Leveraging large multimodal models for audio-video deepfake detection: a pilot study
Songjun Cao 1,2, Yuqi Li 1,2, Yunpeng Luo 1, Jianjun Yin 2, Long Ma 1
Published on arXiv
2602.23393
Output Integrity Attack
OWASP ML Top 10 — ML09
Key Finding
AV-LMMDetect achieves 85.09% accuracy on the Mavos-DD open-set scenario, compared to 32.26% for the untuned Qwen 2.5 Omni base model, setting a new state of the art.
AV-LMMDetect
Novel technique introduced
Audio-visual deepfake detection (AVD) is increasingly important as modern generators can fabricate convincing speech and video. Most current multimodal detectors are small, task-specific models: they work well on curated tests but scale poorly and generalize weakly across domains. We introduce AV-LMMDetect, a supervised fine-tuned (SFT) large multimodal model that casts AVD as a prompted yes/no classification - "Is this video real or fake?". Built on Qwen 2.5 Omni, it jointly analyzes audio and visual streams for deepfake detection and is trained in two stages: lightweight LoRA alignment followed by audio-visual encoder full fine-tuning.
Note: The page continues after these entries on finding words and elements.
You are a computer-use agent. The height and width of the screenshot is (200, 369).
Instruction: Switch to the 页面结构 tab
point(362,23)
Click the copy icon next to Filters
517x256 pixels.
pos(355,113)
On FakeAVCeleb and Mavos-DD, AV-LMMDetect matches or surpasses prior methods and sets a new state of the art on Mavos-DD datasets.
Key Contributions
- AV-LMMDetect: the first SFT large multimodal model reformulating audio-visual deepfake detection as prompted yes/no classification built on Qwen 2.5 Omni
- Two-stage training strategy combining lightweight LoRA alignment (frozen encoders) followed by full audio-visual encoder fine-tuning for cross-modal synergy
- State-of-the-art performance on Mavos-DD and competitive results on FakeAVCeleb, with 85.09% accuracy vs. 32.26% for the base model on the open-set full scenario
🛡️ Threat Analysis
Proposes a novel AI-generated content detection architecture (AV-LMMDetect) for detecting audio-visual deepfakes, directly addressing output integrity by authenticating whether media content is real or synthetically generated.